Par Sandra Embollo
Lors de son passage dans cette ville marquée depuis des années par les affrontements entre groupes séparatistes armés et forces gouvernementales, le chef de l’Église catholique avait multiplié les gestes symboliques, notamment le lâcher de colombes présenté comme un message d’espoir pour les populations affectées par les violences.
Dans son homélie, le pape Léon XIV avait exhorté les différentes parties au conflit à privilégier le dialogue, la protection des civils et le retour à une paix durable. Il avait également appelé les autorités camerounaises et les groupes armés à faire preuve de responsabilité afin de mettre fin aux souffrances des populations.

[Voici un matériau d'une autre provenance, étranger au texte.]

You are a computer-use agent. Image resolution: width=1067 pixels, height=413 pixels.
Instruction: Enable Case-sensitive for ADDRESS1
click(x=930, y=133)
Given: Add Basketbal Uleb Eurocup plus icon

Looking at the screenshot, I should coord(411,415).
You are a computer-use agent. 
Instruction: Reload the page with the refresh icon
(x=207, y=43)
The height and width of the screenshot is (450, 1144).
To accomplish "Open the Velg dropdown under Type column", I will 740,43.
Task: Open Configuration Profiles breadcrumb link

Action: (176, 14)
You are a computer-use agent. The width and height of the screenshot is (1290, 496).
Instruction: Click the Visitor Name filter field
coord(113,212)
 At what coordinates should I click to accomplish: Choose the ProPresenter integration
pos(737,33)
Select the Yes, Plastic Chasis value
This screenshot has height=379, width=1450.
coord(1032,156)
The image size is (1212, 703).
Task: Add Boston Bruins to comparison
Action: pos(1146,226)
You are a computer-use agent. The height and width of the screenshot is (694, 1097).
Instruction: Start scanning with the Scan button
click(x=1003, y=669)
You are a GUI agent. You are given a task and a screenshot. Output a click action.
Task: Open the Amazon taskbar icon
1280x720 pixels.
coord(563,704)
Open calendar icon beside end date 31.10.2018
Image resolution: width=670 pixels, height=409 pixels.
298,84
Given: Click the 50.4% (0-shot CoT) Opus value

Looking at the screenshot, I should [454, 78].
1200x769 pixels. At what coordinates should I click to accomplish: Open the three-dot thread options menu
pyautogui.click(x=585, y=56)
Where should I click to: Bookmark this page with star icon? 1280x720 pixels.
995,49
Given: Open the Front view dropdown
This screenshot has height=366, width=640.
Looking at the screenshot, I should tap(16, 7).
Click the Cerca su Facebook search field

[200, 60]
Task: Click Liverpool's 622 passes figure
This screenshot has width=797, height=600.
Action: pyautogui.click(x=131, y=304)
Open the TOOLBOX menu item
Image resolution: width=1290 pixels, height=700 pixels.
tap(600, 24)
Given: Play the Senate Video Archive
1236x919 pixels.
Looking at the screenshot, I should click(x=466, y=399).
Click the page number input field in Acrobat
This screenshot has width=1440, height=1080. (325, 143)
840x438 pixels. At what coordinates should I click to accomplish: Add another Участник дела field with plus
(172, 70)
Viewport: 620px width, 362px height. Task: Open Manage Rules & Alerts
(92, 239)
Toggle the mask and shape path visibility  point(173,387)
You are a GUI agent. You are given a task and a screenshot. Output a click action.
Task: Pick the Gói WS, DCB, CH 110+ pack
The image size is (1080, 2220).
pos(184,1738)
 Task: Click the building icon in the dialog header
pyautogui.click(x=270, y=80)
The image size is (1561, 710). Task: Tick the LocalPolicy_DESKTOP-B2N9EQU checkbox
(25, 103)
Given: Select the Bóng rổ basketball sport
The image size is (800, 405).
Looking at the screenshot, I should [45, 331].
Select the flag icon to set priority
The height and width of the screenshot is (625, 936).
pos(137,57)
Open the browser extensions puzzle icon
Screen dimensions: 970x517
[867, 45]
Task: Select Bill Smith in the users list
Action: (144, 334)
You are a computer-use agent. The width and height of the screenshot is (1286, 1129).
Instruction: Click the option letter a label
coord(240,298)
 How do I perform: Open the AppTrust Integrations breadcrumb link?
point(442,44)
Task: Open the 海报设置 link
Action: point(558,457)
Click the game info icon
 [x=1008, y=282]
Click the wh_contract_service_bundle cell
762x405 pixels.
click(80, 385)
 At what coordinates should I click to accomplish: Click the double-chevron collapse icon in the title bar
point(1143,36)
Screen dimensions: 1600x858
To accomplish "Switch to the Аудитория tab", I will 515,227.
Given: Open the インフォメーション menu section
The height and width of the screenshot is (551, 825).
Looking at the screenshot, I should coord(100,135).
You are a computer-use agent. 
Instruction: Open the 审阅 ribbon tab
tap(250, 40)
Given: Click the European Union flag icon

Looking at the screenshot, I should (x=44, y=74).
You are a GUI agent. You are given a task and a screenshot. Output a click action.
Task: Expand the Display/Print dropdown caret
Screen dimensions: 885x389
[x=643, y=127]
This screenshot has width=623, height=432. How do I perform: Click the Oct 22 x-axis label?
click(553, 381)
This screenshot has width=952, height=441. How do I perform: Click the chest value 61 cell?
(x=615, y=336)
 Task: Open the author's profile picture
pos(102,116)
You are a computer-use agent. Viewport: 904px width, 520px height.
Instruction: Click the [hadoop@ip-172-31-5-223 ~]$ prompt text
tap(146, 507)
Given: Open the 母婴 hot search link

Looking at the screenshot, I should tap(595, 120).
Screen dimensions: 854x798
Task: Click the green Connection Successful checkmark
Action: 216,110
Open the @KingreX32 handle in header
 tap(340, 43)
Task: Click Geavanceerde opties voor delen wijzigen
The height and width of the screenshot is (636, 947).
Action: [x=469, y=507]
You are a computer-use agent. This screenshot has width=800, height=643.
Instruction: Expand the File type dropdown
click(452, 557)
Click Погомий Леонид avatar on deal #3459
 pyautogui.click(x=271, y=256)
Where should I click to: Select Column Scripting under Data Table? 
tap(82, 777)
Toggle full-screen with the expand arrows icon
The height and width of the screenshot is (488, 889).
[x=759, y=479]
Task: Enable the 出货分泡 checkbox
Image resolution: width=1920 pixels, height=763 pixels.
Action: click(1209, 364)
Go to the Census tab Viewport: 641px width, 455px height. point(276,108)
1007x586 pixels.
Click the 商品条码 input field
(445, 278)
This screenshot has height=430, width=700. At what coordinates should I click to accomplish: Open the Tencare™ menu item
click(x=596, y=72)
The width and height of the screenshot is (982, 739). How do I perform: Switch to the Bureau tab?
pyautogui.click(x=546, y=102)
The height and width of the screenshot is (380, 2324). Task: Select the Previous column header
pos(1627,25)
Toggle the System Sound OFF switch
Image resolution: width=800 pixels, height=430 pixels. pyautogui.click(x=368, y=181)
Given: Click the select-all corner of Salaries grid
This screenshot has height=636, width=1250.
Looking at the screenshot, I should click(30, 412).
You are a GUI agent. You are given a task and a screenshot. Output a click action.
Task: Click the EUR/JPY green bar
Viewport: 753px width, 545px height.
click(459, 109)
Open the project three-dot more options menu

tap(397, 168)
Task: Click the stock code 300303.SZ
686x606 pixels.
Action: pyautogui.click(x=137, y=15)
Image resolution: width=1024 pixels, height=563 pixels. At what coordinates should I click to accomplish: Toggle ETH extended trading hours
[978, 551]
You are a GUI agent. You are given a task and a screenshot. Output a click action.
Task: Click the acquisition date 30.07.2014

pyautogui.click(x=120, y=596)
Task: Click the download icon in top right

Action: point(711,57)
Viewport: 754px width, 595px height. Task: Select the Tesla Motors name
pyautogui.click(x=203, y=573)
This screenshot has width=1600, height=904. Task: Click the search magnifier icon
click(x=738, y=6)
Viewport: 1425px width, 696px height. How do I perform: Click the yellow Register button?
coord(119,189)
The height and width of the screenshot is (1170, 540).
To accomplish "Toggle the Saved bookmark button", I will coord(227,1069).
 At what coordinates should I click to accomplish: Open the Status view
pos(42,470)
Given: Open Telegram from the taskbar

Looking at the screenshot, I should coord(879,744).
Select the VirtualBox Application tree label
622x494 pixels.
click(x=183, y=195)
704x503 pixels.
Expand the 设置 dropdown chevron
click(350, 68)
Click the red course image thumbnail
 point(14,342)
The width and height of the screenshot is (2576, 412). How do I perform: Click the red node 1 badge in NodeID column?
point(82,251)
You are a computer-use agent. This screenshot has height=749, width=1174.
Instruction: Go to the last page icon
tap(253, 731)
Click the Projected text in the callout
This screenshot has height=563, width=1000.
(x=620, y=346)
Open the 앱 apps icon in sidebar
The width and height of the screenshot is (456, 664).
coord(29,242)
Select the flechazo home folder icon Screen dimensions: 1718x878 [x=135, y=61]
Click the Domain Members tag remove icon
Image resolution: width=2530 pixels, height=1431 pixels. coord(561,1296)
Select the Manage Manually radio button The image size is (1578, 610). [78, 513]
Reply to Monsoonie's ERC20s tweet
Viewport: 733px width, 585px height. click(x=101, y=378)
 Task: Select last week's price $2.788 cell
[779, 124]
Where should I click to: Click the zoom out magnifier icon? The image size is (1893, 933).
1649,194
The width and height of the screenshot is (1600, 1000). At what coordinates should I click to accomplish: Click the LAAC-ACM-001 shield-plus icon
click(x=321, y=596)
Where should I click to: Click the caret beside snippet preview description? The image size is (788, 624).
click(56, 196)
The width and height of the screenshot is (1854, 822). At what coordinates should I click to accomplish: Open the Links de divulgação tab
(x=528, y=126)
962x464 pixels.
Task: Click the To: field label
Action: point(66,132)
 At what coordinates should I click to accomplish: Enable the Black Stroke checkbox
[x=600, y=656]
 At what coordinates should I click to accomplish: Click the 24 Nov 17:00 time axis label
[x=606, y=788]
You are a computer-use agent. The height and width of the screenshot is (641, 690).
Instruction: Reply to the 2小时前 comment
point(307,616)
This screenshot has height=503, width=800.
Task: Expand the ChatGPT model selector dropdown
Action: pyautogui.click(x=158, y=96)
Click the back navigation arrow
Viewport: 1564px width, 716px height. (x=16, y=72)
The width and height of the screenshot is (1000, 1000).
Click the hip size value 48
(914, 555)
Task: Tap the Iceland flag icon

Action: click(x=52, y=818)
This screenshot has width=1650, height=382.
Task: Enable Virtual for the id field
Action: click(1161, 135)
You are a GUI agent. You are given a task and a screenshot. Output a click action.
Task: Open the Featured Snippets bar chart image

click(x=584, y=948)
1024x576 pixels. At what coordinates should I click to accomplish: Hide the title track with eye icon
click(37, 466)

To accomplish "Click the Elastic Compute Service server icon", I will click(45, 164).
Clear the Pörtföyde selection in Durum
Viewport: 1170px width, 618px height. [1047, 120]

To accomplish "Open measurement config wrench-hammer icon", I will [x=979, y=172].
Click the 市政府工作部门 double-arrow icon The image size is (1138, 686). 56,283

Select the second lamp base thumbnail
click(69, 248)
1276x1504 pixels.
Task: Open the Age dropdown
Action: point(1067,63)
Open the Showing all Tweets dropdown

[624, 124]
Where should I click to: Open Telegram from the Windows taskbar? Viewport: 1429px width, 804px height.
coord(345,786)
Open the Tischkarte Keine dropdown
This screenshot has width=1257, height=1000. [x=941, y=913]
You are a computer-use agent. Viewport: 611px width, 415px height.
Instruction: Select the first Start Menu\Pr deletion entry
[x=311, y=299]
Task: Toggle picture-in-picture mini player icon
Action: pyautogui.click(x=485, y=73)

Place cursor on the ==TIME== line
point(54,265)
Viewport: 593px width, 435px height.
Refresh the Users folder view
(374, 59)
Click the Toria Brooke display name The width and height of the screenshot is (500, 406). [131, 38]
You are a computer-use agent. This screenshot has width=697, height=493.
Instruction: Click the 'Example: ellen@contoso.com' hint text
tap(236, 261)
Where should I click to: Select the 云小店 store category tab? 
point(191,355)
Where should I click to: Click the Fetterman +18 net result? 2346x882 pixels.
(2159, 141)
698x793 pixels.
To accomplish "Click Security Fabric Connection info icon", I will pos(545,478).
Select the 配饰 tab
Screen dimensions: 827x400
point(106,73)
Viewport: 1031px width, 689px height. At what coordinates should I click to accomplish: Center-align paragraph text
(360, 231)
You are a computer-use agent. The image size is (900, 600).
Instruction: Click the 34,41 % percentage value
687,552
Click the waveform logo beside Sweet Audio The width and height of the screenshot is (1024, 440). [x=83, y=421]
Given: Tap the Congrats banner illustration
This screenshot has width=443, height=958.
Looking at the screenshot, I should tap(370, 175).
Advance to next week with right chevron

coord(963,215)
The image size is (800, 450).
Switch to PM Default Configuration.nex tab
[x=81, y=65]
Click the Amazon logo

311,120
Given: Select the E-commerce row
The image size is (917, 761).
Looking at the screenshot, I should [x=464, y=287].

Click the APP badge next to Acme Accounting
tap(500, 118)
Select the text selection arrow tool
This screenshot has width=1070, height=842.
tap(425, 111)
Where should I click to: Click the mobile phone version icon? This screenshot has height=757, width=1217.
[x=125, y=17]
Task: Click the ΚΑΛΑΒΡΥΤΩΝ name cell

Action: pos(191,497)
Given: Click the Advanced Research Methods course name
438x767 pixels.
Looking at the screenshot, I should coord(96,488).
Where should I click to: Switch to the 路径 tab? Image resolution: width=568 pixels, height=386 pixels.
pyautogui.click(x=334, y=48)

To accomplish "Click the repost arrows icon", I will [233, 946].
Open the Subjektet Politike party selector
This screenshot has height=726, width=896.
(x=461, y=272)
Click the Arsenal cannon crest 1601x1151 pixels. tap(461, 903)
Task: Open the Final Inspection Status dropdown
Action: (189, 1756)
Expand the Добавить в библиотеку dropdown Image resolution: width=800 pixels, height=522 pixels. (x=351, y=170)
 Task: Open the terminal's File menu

Un mois après cette visite fortement médiatisée, plusieurs habitants de Bamenda affirment cependant que la situation sécuritaire demeure fragile, avec des tensions persistantes, des déplacements de populations et des activités économiques toujours perturbées dans plusieurs localités des régions anglophones.
Des responsables religieux et des membres de la société civile estiment néanmoins que la visite papale a permis de replacer la crise anglophone camerounaise au centre des préoccupations internationales et de raviver l’espoir d’un dialogue plus inclusif entre les différents acteurs impliqués dans le conflit.
Les régions anglophones du Nord-Ouest et du Sud-Ouest du Cameroun sont secouées depuis 2016 par un conflit opposant des groupes séparatistes armés aux forces gouvernementales. La crise a provoqué des milliers de morts, des déplacements massifs de populations et une grave détérioration des conditions humanitaires dans plusieurs zones du pays.